L’autrice et journaliste Laure Adler emprunte au premier long-métrage de la cinéaste Agnès Jaoui, Le goût des autres, le sous-titre de son ouvrage sur l’anthropologue et ethnologue Françoise Héritier1. Ce goût des autres campe précisément l’essence de cette femme d’exception. Ni biographie, ni chronique, l’ouvrage constitue un récit-hommage à la scientifique, à la femme de cœur, à l’amie de longue date. Un récit tout simple, marqué de sauts dans le temps ou d’ellipses qui parfois nuisent à la fluidité de la lecture et brouillent les repères chronologiques.

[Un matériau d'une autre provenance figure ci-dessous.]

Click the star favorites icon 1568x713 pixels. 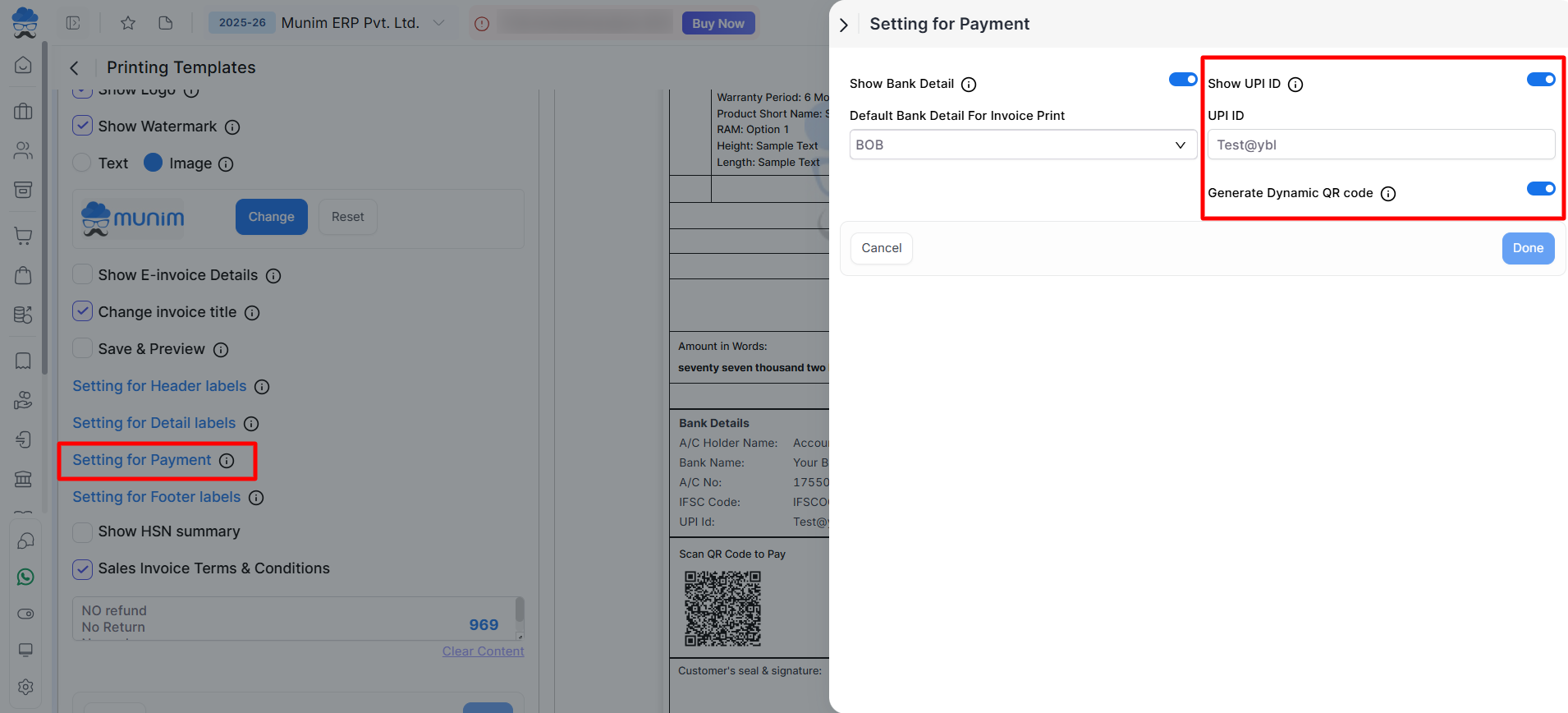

N’empêche, il est passionnant de découvrir la petite-fille de paysans, tant du côté maternel que du côté paternel, qui, à peine la vingtaine entamée, déserte la maison familiale pour une chambre de bonne, oriente ses études dans une autre direction pour devenir, 50 ans plus tard, la « mamie savante » et la sentinelle avancée de la cause des femmes. Un pas après l’autre, elle s’éloigne du rôle d’épouse bourgeoise auquel on l’avait destinée. La rupture consommée, elle en est la première étonnée. À la suggestion d’un ami, elle se joint en ces temps-là à la fine fleur intellectuelle qui se rassemble au séminaire de Claude Lévi-Strauss, à la Sorbonne. Son esprit tombe littéralement amoureux de celui de son futur mentor et d’une discipline émergente, l’anthropologie sociale. Lévi-Strauss, déjà célèbre, reconnaît le talent de sa jeune étudiante et intègre sur l’heure celle-ci à l’équipe du laboratoire qu’il crée au Collège de France, où elle devient la deuxième professeur élue de la vénérable institution.
Sur le terrain
De fil en aiguille, Françoise Héritier amorce un cycle de recherches2 dans les villages samo de la Haute-Volta (aujourd’hui le Burkina Faso). D’emblée, elle reconnaît des affinités secrètes entre elle-même, l’Afrique et les Samo. Cette rencontre, sans partage jusqu’à la fin de sa vie, se doublera d’une passion, celle d’observer comment les gens vivent et s’inventent des règles sans le savoir. Sa position de chercheuse se précise : ne pas devenir l’Autre, plutôt rester soi pour mieux le comprendre. Structuraliste, l’anthropologue marche dans les traces de Lévi-Strauss. Sa spécialité, l’étude de la parenté, est un domaine qu’elle qualifie à la fois d’abscons et de terrifiant. À contre-courant de plusieurs de ses collègues, la timide mais opiniâtre Françoise Héritier traque les ressemblances, les éléments structurels communs, les invariants des sociétés humaines, et développe son « armature conceptuelle ».
À l’aube des années 1960, elle entreprend une nouvelle mission au Bona, région des Hauts-Bassins, de nos jours hors d’atteinte puisqu’elle se trouve encerclée par les djihadistes. Tôt, Françoise Héritier s’avise de l’élargissement de l’islam, note le recul de la pratique catholique et l’effritement de l’animisme. Devant cette progression rapide, elle observe que la religion islamique est « ressentie comme plus africaine et lavée de la tache d’être arrivée dans les fourgons du colonisateur ». Chemin faisant, elle décortique l’effet de l’islam sur les femmes, qui se font de plus en plus invisibles. Elle conclut qu’il s’agit là d’une manière de tirer le même fil pour aller jusqu’au bout de « l’enfermement définitif des femmes pour leur appropriation ».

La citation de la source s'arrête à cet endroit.